- **TASK DETAILS**
Return every line of the rows below that contains the string "text", matching case exactly.

Some rows
====================

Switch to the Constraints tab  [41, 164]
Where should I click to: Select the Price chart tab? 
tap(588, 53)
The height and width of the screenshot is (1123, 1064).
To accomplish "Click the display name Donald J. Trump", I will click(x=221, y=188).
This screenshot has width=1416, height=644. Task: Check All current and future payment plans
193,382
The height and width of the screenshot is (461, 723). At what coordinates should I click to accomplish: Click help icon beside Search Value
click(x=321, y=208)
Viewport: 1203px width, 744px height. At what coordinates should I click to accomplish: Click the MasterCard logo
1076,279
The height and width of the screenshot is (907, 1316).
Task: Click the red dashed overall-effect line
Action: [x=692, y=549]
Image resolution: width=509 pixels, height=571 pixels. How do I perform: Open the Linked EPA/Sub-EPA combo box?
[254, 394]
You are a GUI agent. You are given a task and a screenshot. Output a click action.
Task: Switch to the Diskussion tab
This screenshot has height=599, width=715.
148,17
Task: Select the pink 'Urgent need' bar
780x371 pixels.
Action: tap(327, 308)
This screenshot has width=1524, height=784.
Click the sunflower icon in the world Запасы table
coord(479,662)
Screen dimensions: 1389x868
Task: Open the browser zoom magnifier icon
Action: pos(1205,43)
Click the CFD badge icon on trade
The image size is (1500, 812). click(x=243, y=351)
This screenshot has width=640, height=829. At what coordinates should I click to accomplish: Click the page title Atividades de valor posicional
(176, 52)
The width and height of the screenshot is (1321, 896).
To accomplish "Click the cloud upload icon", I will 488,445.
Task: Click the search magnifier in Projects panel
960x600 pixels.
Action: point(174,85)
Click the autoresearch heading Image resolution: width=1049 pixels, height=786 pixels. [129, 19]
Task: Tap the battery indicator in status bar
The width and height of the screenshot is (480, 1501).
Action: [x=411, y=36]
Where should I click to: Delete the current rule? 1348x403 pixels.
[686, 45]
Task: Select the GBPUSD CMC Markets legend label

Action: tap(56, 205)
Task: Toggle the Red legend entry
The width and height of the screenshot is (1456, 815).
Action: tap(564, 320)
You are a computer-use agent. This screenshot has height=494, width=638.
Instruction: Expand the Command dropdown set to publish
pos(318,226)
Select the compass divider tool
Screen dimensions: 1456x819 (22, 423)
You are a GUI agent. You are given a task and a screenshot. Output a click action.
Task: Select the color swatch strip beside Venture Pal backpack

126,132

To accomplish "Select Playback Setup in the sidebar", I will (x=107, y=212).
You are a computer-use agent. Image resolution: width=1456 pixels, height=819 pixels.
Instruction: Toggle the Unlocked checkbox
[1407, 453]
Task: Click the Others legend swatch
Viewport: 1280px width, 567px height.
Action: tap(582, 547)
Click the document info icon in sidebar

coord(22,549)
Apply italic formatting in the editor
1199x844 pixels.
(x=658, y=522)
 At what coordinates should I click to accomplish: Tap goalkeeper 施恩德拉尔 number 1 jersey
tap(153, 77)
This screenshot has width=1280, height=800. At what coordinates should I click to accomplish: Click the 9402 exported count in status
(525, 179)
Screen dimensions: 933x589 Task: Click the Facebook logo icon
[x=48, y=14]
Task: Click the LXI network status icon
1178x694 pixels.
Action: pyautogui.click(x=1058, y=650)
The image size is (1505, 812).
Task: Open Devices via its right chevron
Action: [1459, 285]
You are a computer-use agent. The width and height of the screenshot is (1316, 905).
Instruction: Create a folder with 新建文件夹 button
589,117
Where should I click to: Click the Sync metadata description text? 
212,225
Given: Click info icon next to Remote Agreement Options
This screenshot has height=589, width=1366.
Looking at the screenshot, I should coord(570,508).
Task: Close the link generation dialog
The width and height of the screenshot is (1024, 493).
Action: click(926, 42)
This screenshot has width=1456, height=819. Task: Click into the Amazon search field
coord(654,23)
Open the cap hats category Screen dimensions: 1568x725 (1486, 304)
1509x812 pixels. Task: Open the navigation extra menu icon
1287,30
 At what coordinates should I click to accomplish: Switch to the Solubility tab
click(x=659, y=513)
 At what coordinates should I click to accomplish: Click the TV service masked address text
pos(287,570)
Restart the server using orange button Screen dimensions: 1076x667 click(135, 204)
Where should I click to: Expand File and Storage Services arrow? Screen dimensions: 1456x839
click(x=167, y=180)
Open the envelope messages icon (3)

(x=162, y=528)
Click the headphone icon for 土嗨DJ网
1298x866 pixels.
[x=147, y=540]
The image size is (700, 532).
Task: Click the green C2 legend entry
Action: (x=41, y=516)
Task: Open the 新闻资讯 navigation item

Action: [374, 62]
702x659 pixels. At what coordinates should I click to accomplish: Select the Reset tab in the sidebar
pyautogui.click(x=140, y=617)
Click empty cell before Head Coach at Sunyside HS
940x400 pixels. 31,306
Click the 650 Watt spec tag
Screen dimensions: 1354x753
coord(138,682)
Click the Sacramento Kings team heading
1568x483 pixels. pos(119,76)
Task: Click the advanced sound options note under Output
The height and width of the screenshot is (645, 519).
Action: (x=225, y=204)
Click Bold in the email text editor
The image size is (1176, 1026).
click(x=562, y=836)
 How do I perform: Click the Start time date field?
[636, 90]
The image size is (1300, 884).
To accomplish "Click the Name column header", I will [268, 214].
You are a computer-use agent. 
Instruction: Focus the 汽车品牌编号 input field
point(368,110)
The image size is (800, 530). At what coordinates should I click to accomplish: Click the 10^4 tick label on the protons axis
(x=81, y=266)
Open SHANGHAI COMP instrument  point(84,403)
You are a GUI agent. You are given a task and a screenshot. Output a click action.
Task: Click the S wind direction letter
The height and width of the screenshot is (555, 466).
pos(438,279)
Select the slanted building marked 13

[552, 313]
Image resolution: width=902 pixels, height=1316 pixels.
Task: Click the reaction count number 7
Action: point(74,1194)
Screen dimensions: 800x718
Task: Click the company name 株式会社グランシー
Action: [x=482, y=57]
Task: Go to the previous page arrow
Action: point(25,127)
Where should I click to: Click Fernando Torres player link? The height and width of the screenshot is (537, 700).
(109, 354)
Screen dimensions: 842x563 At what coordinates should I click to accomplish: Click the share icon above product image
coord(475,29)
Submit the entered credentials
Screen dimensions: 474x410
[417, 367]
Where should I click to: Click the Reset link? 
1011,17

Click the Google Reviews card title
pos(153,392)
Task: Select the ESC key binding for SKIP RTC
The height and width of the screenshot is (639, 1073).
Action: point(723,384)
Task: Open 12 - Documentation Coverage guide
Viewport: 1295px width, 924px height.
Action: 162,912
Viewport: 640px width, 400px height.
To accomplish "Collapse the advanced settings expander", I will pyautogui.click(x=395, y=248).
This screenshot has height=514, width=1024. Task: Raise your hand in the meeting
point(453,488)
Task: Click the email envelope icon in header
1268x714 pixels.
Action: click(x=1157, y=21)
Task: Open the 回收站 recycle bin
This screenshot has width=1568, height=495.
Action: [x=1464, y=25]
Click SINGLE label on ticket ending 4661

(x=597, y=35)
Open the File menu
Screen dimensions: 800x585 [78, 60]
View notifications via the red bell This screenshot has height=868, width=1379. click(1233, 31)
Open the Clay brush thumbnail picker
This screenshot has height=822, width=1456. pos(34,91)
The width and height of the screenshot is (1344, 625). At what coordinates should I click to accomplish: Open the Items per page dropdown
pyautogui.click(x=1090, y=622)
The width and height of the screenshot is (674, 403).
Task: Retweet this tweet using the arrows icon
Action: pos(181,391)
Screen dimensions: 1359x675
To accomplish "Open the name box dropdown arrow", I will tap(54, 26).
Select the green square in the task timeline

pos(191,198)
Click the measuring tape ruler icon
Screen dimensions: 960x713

====================

- **RESPONSE BELOW**
Where should I click to: Click the Sync metadata description text? 
 At what coordinates should I click to accomplish: Click the TV service masked address text
Click Bold in the email text editor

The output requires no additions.